In [1]:
import pandas as pd
import numpy as np

# Model training
from sklearn.ensemble import RandomForestClassifier
from sklearn.svm import SVC
from sklearn.neural_network import MLPClassifier
from sklearn.naive_bayes import MultinomialNB

This file was originally for frequency distributions for Latin names!
but we can also concat the other dfs / do model training after in the same file

In [14]:
df_indo = pd.read_pickle('df_indo.pkl.gz', compression='gzip')
df_malay = pd.read_pickle('df_malay.pkl.gz', compression='gzip')
df_viet = pd.read_csv('viet_df.csv')
df_cnrom = pd.read_csv('cnrom_df.csv')
df_cnchar = pd.read_csv('cnchar_df.csv')
df_turk = pd.read_pickle('turkish_df.pkl.gz', compression='gzip')
df_korean = pd.read_pickle('korean_df.pkl.gz', compression='gzip') 
# also import other dfs

all_dfs = [df_indo, df_malay, df_viet, df_cnrom, df_cnchar, df_turk]
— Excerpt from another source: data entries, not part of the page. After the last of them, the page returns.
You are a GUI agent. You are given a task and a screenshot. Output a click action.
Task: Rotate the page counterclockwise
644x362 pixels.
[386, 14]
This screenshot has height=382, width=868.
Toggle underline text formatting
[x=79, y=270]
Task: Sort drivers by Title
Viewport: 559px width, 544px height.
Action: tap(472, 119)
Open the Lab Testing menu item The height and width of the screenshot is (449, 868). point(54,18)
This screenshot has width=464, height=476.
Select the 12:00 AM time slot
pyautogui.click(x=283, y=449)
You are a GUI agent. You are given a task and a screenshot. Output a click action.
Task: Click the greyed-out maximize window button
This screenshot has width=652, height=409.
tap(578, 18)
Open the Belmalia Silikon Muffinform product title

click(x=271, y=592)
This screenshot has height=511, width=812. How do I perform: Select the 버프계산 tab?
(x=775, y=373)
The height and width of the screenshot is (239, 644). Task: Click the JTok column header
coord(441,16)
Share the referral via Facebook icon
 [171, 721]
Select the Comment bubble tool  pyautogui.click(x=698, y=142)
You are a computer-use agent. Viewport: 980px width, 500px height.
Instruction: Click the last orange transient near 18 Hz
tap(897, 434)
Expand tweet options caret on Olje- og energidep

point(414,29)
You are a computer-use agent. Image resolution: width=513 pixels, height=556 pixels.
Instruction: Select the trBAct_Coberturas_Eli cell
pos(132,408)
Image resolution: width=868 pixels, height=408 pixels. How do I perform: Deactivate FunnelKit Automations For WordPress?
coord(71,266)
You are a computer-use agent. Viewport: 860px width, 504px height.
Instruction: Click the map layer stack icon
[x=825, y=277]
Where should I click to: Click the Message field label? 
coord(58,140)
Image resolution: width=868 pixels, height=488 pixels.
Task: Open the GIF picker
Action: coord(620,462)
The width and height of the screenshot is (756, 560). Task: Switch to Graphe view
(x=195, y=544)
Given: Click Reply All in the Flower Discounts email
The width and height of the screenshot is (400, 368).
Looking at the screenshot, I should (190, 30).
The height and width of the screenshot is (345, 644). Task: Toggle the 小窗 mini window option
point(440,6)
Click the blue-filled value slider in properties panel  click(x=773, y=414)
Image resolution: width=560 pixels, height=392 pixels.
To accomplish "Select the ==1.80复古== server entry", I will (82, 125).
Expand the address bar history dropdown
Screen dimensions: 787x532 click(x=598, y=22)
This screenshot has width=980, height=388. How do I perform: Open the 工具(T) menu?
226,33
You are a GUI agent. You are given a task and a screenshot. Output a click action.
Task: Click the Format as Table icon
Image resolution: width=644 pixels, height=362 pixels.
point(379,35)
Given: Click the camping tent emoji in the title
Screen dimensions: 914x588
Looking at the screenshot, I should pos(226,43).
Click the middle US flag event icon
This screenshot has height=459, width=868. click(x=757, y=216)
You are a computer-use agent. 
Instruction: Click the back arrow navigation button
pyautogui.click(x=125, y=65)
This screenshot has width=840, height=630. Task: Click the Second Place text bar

### 1. Cleaning up column names

column names to KEEP: (10 so far)

* name_length
* avg_token_length
* num_tokens
* period_freq
* dash_freq
* apostrophe_freq
* space_freq
* unigrams_cosine_sim
* bigrams_cosine_sim
* language

In [3]:
# # finding what columns r in viet that aren't in indo
# print(df_indo.columns)
# print(df_viet.columns)
# [col for col in df_viet.columns if col not in df_indo.columns]

In [4]:
# idk if i can generalize this lol
# def rename_columns(df_ref, df_to_change):
#     diff_cols = [col for col in df_to_change.columns if col not in df_ref.columns]
#     new_names = 
#     df_to_change.rename(columns = {oldName : newName})

In [15]:
#This is where you rename columns to all match
df_viet.rename(columns = {'word_length': 'name_length'}, inplace = True)
df_cnrom.rename(columns = {'word_length': 'name_length'}, inplace = True)
df_cnchar.rename(columns = {'word_length': 'name_length'}, inplace = True)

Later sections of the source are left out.